Deactivation of Ti and Zr half-metallocene complexes activated with B(C6F5)3: a case study in constructing DFT-based QSARs to predict unimolecular rate constants

Abstract

Two deactivation pathways of Ti and Zr half-metallocene complexes activated with B(C₆F₅)₃ in toluene solvent were studied using Density Functional Theory (DFT) with dispersion corrections: (a) H transfer from the counterion to Me initiating group to release methane and (b) C₆F₅ transfer from the counterion to the metal. Transition state geometries and energies were computed for twenty-seven complexes, and the barrier height for the C₆F₅ transfer pathway was linearly correlated to the amount of steric congestion near the metal. Unimolecular rate constants for catalyst deactivation were predicted for all 27 catalysts by constructing a DFT-based quantitative structure activity relationship (QSAR). This QSAR was constructed by using the DFT-computed energy barrier (ΔV₀) and vibrational frequency along the reaction coordinate (ν^‡) as chemical descriptors and fitting QSAR parameters to experimental data for reference systems.
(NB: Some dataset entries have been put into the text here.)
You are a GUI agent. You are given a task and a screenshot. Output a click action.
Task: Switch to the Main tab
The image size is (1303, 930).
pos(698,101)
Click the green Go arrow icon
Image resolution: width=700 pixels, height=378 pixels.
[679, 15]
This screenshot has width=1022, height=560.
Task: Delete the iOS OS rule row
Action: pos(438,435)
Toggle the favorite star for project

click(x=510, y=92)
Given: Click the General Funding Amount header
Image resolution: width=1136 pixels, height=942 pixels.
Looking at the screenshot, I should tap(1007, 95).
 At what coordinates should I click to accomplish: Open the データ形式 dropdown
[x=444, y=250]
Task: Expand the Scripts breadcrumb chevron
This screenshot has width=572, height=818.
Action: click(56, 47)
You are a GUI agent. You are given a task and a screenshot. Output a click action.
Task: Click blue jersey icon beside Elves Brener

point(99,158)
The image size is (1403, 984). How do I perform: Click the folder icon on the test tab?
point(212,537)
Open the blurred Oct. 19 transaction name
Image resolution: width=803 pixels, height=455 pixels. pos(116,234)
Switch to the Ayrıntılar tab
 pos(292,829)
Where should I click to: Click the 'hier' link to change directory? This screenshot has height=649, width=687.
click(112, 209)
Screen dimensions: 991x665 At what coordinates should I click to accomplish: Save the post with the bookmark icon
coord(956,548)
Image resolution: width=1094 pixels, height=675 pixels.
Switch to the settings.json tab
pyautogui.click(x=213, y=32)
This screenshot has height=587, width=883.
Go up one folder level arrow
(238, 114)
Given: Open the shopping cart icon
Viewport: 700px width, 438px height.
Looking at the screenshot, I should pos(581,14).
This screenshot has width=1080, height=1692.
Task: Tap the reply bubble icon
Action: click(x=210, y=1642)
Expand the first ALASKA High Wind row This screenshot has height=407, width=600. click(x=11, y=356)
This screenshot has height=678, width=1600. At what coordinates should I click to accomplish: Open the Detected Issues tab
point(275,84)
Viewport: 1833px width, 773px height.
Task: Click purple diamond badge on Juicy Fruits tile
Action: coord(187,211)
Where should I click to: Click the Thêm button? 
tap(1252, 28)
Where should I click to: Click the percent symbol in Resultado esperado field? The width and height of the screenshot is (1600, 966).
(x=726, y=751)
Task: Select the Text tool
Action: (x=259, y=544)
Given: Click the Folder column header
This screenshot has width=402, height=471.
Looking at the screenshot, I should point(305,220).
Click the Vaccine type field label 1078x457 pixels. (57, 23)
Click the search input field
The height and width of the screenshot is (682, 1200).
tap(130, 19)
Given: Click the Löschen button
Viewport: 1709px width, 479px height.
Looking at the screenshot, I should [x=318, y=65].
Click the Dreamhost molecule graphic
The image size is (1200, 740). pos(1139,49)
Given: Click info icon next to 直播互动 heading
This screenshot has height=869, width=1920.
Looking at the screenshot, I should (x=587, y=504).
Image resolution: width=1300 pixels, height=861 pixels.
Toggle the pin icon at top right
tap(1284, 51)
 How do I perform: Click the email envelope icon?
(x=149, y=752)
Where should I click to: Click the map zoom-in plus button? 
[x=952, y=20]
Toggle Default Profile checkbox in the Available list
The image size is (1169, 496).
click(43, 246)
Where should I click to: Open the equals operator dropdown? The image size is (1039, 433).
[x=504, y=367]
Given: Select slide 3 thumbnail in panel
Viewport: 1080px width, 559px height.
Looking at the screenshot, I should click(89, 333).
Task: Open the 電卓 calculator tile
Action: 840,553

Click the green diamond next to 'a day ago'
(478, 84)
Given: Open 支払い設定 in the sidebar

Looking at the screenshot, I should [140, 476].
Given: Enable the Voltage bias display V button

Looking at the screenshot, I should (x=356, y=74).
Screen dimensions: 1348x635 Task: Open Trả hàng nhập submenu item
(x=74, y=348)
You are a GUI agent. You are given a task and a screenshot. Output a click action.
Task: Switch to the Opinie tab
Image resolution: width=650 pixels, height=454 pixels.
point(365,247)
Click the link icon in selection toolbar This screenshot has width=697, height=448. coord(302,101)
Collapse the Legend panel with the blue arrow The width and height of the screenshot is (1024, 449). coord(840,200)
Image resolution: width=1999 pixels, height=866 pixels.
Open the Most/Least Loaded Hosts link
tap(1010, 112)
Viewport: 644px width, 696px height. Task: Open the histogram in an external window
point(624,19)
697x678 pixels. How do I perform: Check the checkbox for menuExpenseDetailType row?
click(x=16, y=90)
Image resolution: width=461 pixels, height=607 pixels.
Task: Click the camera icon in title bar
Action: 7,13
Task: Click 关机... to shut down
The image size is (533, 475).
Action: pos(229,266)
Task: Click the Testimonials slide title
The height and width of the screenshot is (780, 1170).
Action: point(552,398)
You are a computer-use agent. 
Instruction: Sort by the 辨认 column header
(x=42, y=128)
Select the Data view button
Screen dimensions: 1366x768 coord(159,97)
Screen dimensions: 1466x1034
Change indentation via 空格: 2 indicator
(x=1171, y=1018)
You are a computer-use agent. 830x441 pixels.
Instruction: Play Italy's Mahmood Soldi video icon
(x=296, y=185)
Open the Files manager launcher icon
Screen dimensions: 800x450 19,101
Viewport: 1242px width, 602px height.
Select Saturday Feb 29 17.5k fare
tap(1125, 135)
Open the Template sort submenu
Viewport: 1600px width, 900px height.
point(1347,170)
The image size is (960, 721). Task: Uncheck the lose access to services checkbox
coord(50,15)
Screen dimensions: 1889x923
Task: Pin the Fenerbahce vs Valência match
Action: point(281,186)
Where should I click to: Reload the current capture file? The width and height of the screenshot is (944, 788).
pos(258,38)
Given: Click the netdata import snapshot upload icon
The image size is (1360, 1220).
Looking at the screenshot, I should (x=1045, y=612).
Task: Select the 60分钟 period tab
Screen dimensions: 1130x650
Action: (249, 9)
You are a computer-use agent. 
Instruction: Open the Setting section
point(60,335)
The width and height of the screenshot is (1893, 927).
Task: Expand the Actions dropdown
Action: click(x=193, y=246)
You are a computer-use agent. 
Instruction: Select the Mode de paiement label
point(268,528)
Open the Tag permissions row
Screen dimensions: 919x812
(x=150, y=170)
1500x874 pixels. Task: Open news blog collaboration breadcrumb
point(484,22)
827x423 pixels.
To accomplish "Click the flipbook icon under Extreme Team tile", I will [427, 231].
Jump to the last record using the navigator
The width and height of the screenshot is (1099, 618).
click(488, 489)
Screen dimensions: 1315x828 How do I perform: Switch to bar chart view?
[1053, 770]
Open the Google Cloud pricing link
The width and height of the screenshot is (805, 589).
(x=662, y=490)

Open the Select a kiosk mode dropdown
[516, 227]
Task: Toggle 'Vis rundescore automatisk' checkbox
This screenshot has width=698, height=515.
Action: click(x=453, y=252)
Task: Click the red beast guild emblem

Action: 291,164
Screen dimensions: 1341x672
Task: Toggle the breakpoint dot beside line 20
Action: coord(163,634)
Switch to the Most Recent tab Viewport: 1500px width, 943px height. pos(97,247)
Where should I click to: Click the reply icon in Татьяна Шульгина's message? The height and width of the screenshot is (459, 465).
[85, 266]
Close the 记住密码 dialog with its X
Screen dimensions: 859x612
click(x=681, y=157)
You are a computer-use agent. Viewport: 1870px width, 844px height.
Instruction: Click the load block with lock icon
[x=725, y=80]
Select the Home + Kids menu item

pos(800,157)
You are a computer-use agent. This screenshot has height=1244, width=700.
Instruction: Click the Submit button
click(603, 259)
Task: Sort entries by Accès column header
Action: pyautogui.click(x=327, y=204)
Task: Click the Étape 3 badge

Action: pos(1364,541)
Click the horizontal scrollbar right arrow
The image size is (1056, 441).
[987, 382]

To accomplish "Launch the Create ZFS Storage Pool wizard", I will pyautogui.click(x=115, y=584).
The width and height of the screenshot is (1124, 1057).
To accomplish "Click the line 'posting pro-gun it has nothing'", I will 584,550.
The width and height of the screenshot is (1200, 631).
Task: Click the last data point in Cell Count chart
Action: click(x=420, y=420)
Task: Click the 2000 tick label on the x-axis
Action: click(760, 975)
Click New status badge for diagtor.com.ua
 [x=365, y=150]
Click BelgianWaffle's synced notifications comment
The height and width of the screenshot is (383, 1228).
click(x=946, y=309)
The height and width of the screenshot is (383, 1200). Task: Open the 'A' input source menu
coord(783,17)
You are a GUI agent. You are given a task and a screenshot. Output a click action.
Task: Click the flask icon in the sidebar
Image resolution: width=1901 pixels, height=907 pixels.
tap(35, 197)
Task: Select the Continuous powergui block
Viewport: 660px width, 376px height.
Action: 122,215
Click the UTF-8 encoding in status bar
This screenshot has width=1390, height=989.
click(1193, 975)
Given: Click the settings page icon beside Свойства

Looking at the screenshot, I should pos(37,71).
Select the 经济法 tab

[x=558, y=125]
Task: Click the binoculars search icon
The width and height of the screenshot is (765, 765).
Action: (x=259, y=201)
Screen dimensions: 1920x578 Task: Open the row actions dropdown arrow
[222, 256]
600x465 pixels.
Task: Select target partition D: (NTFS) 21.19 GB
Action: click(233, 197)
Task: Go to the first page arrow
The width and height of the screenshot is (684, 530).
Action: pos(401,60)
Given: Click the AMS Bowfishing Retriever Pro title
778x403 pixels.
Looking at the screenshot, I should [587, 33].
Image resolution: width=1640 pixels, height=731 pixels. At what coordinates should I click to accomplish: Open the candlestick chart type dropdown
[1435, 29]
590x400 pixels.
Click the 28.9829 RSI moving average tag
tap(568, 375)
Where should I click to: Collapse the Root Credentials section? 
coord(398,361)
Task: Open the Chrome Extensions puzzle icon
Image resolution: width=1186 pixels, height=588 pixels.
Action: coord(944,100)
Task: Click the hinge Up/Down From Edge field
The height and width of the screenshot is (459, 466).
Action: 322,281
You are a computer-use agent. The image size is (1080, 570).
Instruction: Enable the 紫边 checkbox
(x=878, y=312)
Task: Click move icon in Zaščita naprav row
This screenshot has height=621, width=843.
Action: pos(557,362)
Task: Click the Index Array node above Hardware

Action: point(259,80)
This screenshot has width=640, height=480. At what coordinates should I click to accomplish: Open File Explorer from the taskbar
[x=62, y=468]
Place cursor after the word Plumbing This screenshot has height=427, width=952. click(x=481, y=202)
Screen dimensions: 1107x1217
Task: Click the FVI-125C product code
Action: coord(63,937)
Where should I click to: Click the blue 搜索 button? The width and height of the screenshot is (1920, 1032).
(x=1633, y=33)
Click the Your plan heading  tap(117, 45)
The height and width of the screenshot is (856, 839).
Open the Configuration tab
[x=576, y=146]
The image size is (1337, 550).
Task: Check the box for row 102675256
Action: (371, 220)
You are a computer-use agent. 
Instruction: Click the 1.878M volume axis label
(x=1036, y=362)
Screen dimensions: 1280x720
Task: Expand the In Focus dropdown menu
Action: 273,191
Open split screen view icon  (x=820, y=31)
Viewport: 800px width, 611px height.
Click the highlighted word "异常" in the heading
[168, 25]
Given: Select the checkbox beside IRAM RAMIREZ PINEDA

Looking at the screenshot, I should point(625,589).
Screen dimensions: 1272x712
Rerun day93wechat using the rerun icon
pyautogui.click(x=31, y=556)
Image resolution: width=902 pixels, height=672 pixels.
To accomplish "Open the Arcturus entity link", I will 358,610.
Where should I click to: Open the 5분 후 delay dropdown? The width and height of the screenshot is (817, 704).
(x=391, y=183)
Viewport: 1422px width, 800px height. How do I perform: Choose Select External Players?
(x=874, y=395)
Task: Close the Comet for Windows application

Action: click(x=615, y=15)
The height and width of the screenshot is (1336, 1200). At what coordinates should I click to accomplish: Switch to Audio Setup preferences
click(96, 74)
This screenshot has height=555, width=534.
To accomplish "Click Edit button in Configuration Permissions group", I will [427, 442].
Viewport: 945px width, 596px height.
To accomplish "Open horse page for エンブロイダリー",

The computed rate constants were in excellent agreement with the available experimental data. Specifically, the dominant deactivation pathway for each catalyst and the relative deactivation rates of different catalysts were correctly predicted. Of note, the IndTi(OC₆H-2,3,5,6-Ph₄)Me₂/B(C₆F₅)₃ system is predicted to have a good combination of slow deactivation and high olefin polymerization rates.